RECORDS SUPPLIED: Begin

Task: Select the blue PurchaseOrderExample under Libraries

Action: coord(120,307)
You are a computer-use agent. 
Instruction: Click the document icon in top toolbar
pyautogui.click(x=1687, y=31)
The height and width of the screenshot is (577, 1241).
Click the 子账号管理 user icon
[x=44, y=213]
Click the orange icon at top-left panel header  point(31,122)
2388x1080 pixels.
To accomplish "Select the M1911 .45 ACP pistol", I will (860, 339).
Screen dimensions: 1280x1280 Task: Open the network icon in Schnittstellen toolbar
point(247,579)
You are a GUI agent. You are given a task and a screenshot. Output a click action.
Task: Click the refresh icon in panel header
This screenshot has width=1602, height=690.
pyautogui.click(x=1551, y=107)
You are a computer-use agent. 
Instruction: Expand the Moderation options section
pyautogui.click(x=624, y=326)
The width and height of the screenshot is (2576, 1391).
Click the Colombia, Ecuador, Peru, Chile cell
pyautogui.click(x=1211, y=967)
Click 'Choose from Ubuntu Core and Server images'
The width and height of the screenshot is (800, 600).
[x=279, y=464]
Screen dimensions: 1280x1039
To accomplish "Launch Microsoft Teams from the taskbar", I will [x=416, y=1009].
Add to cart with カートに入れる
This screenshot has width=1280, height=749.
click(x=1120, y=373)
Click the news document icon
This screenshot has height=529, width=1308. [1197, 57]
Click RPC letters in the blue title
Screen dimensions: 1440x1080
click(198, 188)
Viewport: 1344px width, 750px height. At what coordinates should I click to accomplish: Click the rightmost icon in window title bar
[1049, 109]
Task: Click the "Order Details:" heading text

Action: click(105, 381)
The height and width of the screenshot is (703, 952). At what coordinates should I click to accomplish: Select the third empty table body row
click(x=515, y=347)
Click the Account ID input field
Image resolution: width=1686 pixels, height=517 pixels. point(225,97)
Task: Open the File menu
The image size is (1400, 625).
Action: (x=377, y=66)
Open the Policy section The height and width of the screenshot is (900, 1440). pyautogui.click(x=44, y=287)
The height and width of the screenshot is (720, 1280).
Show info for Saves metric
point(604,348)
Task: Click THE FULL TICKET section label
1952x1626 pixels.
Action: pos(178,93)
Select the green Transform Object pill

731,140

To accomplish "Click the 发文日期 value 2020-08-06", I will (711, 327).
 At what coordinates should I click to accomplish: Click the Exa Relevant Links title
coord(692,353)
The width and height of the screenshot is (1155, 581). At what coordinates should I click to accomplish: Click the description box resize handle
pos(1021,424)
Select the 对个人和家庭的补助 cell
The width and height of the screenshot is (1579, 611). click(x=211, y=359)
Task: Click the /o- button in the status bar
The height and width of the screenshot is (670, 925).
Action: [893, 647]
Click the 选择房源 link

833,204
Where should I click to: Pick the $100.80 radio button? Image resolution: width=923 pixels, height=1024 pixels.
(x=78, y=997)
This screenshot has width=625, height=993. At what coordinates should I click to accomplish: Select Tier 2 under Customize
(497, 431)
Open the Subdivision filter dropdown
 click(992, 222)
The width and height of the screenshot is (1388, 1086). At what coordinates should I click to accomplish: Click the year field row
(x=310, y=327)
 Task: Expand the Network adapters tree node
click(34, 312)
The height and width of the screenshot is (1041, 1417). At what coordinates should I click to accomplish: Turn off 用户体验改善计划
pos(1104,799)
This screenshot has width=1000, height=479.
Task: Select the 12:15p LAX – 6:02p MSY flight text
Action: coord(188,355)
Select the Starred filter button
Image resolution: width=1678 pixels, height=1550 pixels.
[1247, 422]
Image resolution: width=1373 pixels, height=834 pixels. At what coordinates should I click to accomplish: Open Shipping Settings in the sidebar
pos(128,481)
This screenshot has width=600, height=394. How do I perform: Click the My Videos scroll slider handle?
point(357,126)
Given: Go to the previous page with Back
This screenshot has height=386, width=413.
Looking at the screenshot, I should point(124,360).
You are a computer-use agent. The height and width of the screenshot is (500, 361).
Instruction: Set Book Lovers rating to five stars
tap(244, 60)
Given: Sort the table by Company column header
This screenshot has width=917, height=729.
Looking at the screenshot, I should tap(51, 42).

RECORDS SUPPLIED: End

| WHAT IS EXPECTED |
What is wanted is the complete set of entries, returned verbatim.

| ANSWER BOX |
Task: Select the blue PurchaseOrderExample under Libraries

Action: coord(120,307)
You are a computer-use agent. 
Instruction: Click the document icon in top toolbar
pyautogui.click(x=1687, y=31)
The height and width of the screenshot is (577, 1241).
Click the 子账号管理 user icon
[x=44, y=213]
Click the orange icon at top-left panel header  point(31,122)
2388x1080 pixels.
To accomplish "Select the M1911 .45 ACP pistol", I will (860, 339).
Screen dimensions: 1280x1280 Task: Open the network icon in Schnittstellen toolbar
point(247,579)
You are a GUI agent. You are given a task and a screenshot. Output a click action.
Task: Click the refresh icon in panel header
This screenshot has width=1602, height=690.
pyautogui.click(x=1551, y=107)
You are a computer-use agent. 
Instruction: Expand the Moderation options section
pyautogui.click(x=624, y=326)
The width and height of the screenshot is (2576, 1391).
Click the Colombia, Ecuador, Peru, Chile cell
pyautogui.click(x=1211, y=967)
Click 'Choose from Ubuntu Core and Server images'
The width and height of the screenshot is (800, 600).
[x=279, y=464]
Screen dimensions: 1280x1039
To accomplish "Launch Microsoft Teams from the taskbar", I will [x=416, y=1009].
Add to cart with カートに入れる
This screenshot has width=1280, height=749.
click(x=1120, y=373)
Click the news document icon
This screenshot has height=529, width=1308. [1197, 57]
Click RPC letters in the blue title
Screen dimensions: 1440x1080
click(198, 188)
Viewport: 1344px width, 750px height. At what coordinates should I click to accomplish: Click the rightmost icon in window title bar
[1049, 109]
Task: Click the "Order Details:" heading text

Action: click(105, 381)
The height and width of the screenshot is (703, 952). At what coordinates should I click to accomplish: Select the third empty table body row
click(x=515, y=347)
Click the Account ID input field
Image resolution: width=1686 pixels, height=517 pixels. point(225,97)
Task: Open the File menu
The image size is (1400, 625).
Action: (x=377, y=66)
Open the Policy section The height and width of the screenshot is (900, 1440). pyautogui.click(x=44, y=287)
The height and width of the screenshot is (720, 1280).
Show info for Saves metric
point(604,348)
Task: Click THE FULL TICKET section label
1952x1626 pixels.
Action: pos(178,93)
Select the green Transform Object pill

731,140

To accomplish "Click the 发文日期 value 2020-08-06", I will (711, 327).
 At what coordinates should I click to accomplish: Click the Exa Relevant Links title
coord(692,353)
The width and height of the screenshot is (1155, 581). At what coordinates should I click to accomplish: Click the description box resize handle
pos(1021,424)
Select the 对个人和家庭的补助 cell
The width and height of the screenshot is (1579, 611). click(x=211, y=359)
Task: Click the /o- button in the status bar
The height and width of the screenshot is (670, 925).
Action: [893, 647]
Click the 选择房源 link

833,204
Where should I click to: Pick the $100.80 radio button? Image resolution: width=923 pixels, height=1024 pixels.
(x=78, y=997)
This screenshot has width=625, height=993. At what coordinates should I click to accomplish: Select Tier 2 under Customize
(497, 431)
Open the Subdivision filter dropdown
 click(992, 222)
The width and height of the screenshot is (1388, 1086). At what coordinates should I click to accomplish: Click the year field row
(x=310, y=327)
 Task: Expand the Network adapters tree node
click(34, 312)
The height and width of the screenshot is (1041, 1417). At what coordinates should I click to accomplish: Turn off 用户体验改善计划
pos(1104,799)
This screenshot has width=1000, height=479.
Task: Select the 12:15p LAX – 6:02p MSY flight text
Action: coord(188,355)
Select the Starred filter button
Image resolution: width=1678 pixels, height=1550 pixels.
[1247, 422]
Image resolution: width=1373 pixels, height=834 pixels. At what coordinates should I click to accomplish: Open Shipping Settings in the sidebar
pos(128,481)
This screenshot has width=600, height=394. How do I perform: Click the My Videos scroll slider handle?
point(357,126)
Given: Go to the previous page with Back
This screenshot has height=386, width=413.
Looking at the screenshot, I should point(124,360).
You are a computer-use agent. The height and width of the screenshot is (500, 361).
Instruction: Set Book Lovers rating to five stars
tap(244, 60)
Given: Sort the table by Company column header
This screenshot has width=917, height=729.
Looking at the screenshot, I should tap(51, 42).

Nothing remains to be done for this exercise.